### ASSIGNMENT
Working from the entries below, tally each line that holds "computer". Give the tally and nothing else.

*** DATASET RECORDS ***

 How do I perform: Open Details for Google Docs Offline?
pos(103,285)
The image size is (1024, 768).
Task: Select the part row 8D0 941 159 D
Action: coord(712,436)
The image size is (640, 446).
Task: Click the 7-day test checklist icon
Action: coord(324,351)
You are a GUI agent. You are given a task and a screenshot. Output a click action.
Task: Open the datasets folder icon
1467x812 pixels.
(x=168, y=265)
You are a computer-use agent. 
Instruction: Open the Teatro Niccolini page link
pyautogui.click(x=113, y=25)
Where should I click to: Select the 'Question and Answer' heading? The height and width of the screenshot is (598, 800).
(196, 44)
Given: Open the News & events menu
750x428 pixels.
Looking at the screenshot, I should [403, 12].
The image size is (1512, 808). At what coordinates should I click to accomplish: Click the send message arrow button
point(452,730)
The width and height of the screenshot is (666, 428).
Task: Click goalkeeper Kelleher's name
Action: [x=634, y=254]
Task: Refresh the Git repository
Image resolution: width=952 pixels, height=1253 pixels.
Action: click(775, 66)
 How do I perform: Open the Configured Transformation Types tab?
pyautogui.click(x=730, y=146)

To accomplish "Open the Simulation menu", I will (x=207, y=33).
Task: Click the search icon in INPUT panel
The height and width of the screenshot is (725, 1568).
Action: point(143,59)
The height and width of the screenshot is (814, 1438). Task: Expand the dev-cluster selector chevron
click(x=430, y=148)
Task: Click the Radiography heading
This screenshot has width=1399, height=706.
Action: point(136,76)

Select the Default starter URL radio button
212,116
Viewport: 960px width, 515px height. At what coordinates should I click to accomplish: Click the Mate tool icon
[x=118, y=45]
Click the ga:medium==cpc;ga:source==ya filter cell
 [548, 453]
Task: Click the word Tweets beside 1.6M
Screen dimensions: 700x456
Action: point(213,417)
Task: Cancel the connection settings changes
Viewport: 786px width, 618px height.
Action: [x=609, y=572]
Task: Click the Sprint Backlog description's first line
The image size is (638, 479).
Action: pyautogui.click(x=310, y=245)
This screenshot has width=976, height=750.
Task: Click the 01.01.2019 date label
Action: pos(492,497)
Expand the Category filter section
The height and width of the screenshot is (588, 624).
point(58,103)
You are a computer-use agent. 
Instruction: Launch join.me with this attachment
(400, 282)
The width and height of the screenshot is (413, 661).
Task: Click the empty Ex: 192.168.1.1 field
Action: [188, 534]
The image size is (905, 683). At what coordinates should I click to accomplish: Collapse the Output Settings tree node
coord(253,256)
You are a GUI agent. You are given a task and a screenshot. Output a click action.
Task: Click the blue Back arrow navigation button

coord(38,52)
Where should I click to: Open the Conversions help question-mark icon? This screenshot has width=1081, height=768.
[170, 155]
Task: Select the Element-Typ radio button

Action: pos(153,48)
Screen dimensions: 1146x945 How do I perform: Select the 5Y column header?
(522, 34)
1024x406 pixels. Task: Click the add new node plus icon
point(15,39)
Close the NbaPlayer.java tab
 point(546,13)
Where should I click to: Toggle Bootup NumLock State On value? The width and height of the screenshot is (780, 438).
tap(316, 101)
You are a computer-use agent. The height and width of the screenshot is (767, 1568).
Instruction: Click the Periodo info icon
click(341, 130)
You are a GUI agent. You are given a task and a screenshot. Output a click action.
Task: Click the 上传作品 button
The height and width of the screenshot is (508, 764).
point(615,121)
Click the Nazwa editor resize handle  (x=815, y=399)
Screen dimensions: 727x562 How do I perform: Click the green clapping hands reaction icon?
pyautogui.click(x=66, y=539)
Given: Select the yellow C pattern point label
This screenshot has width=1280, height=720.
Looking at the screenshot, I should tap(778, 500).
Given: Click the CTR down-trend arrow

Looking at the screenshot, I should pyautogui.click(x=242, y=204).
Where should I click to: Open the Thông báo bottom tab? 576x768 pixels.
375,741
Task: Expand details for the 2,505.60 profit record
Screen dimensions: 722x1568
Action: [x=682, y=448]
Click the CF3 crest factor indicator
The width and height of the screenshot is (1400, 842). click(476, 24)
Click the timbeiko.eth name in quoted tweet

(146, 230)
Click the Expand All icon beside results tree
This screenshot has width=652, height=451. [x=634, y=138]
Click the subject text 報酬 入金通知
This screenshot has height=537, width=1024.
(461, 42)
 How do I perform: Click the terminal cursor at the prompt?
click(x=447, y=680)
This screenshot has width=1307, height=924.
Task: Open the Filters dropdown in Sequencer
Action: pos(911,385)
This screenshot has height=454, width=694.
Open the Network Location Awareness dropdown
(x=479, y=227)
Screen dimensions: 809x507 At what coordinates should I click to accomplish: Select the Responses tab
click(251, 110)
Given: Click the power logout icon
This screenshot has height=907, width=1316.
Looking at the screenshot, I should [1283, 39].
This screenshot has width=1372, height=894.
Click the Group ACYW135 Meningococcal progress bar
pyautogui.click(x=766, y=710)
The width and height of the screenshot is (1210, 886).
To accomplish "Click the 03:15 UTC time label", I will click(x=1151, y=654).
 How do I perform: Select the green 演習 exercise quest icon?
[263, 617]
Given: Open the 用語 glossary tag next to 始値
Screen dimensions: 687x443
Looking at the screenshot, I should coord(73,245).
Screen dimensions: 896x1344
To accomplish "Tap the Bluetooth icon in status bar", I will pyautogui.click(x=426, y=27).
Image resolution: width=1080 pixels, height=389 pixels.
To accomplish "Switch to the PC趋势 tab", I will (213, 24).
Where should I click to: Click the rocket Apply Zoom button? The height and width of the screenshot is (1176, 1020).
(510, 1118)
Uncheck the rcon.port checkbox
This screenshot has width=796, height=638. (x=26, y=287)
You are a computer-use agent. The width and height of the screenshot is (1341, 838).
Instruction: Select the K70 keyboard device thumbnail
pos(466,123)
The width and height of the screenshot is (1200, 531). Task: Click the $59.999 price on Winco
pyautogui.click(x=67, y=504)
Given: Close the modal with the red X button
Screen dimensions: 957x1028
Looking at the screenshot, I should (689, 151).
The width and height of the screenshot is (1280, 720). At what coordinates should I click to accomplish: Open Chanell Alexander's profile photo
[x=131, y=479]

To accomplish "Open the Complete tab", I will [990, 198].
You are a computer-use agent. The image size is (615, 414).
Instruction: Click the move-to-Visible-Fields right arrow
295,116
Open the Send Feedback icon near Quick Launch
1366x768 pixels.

*** End of DATASET RECORDS ***

### RESULT OF THIS EXERCISE
5